Motherboard Forums


Reply
Thread Tools Display Modes

Can a x86/x64 cpu/memory system be changed into a barrel processor ?

 
 
Skybuck Flying
Guest
Posts: n/a
 
      06-09-2011, 10:38 AM
Hello,

Question is:

Can a x86/x64 cpu/memory system be changed into a barrel processor ?

I shall provide an idea here and then you guys figure out if it would be
possible or not.

What I would want as a programmer is something like the following:

1. Request memory contents/addresses with an instruction which does not
block, for example:

EnqueueReadRequest address1

Then it should be possible to "machine gun" these requests like so:

EnqueueReadRequest address1
EnqueueReadRequest address2
EnqueueReadRequest address3
EnqueueReadRequest address4
EnqueueReadRequest address5

2. Block on response queue and get memory contents

DequeueReadResponse register1

do something with register1, perhaps enqueue another read request

DequeueReadResponse register2
DequeueReadResponse register3

If the queues act in order... then this would be sufficient.

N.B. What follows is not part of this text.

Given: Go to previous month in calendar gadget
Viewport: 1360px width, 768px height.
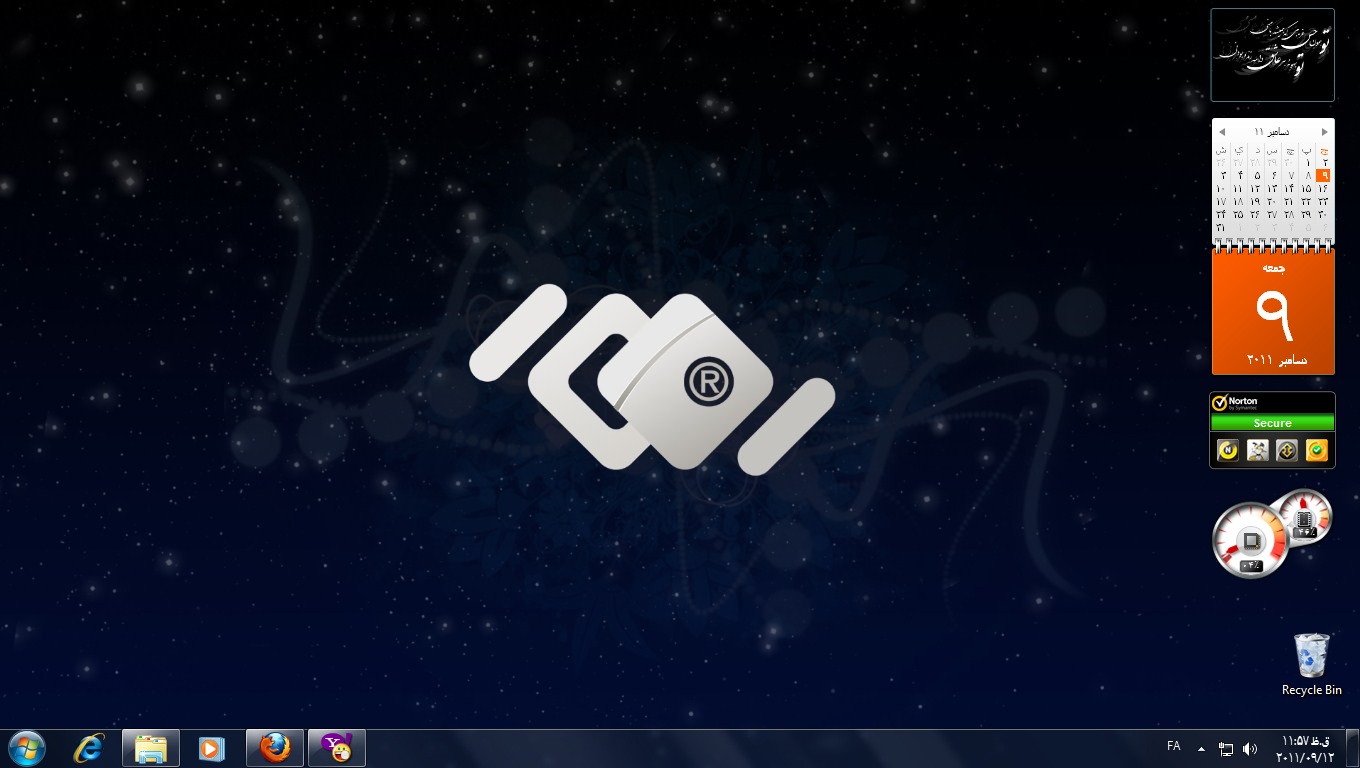Looking at the screenshot, I should [1222, 132].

Otherwise extra information would be necessary to know which is what.

So if queues would be out of order then the dequeue would need to provide
which address the contents where for.

DeQueueReadResponse content_register1, address_register2

The same would be done for writing as well:

EnqueueWriteRequest address1, content_register
EnqueueWriteRequest address2, content_register
EnqueueWriteRequest address3, content_register

There could then also be a response queue which notifies the thread when
certain memory addresses where written.

DequeueWriteResponse register1 (in order design)

or

DequeueWriteResponse content_register1, address_register2 (out of order
design)


There could also be some special instructions which would return queue
status without blocking...

Like queue empty count, queue full count, queue max count and perhaps a
queue up count which could be used to change queue status in case something
happened to the queue.

For example each queue has a maximum ammount of entries available.

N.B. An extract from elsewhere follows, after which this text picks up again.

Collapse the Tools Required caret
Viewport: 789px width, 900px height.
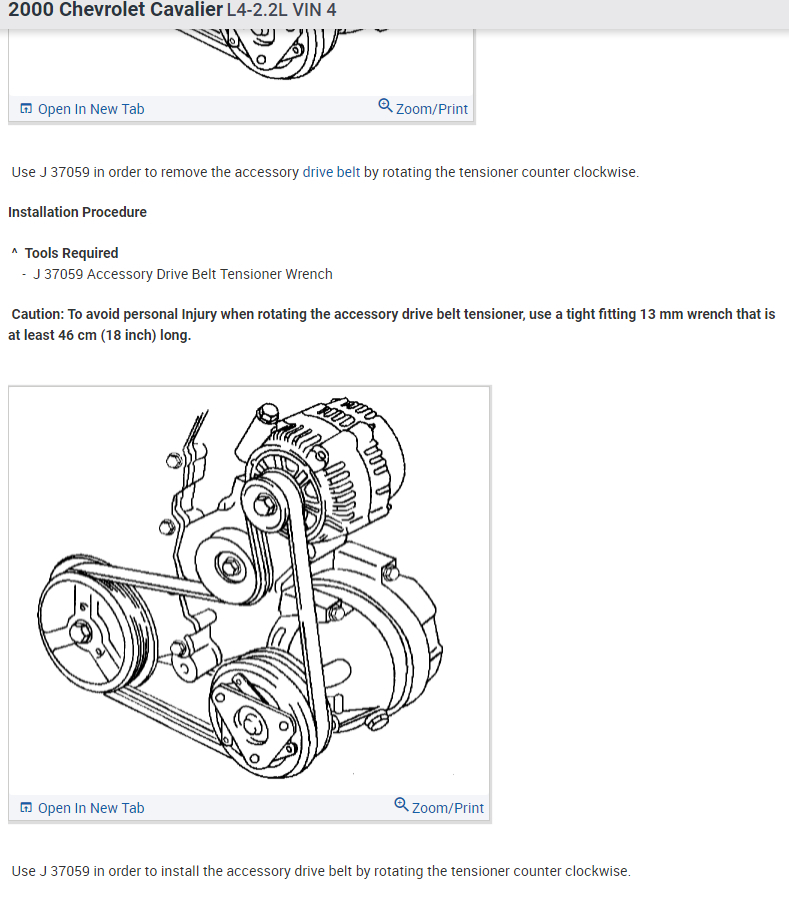point(15,253)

The queueing/dequeuing instructions mentioned above would block until they
succeed (meaning their request is placed on queue or response removed from
queue)

The counting instructions would not block.

This way the cpu would have 4 queues at least:

1. Read Request Queue
2. Read Response Queue
3. Write Request Queue
4. Write Response Queue

Each queue would have a certain maximum size.

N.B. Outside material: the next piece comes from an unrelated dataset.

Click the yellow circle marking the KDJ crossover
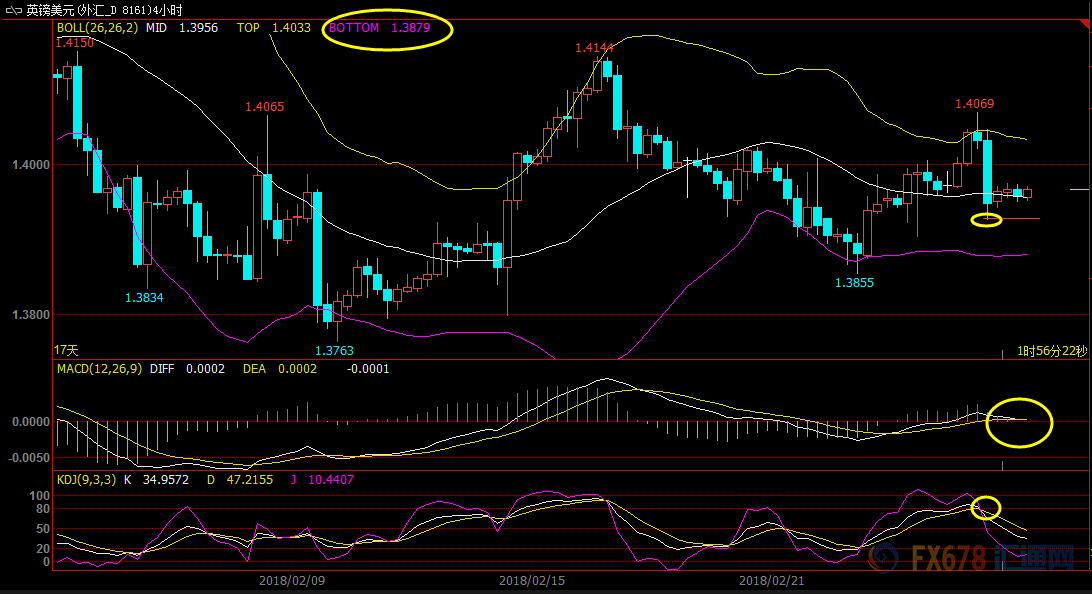 (x=986, y=507)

Each queue has counters to indicate how much "free entries there are" and
how much "taken entries there are".

For example, these are also querieable via instructions and do not block the
thread, the counters are protected via hardware mutexes or so because of
queieing and dequeing
but as long as nothing is happening these counters should be able to return
properly.

GetReadRequestQueueEmptyCount register
GetReadRequestQueueFullCount register

GetReadResponseQueueEmptyCount register
GetReadResponseQueueFillCount register

GetWriteRequestQueueEmptyCount register
GetWriteRequestQueueFullCount register

GetWriteResponseQueueEmptyCount register
GetWriteResponseQueueFillCount register

All instructions should be shareable by threads... so that for example one
thread might be postings read requests and another thread might be
retrieving those read responses.

Otherwise the first thread might block because of read request full, and
nobody responding to response queue.

Alternatively perhaps the instructions could also be made non-blocking, and
return a status code to indicate if they operation succeeded or not, however
then an additional code or mode would also be necessary to specify if it
should be blocking or non-blocking... which might make things a bit too
complex, but this is hardware-maker decision... in case many threads sharing
is too difficult or impossible or too slow then non-blocking might be
better, the thread can then cycle around read responses and see if anything
came in so it can do something... however this would lead to high cpu
usage... so for efficiency sake blocking is preferred, or perhaps a context
switch until the thread no longer blocks. It would then still be necessary
for the thread to somehow deal with responses... so this this seem to need
multiple threads to work together for the blocking situation.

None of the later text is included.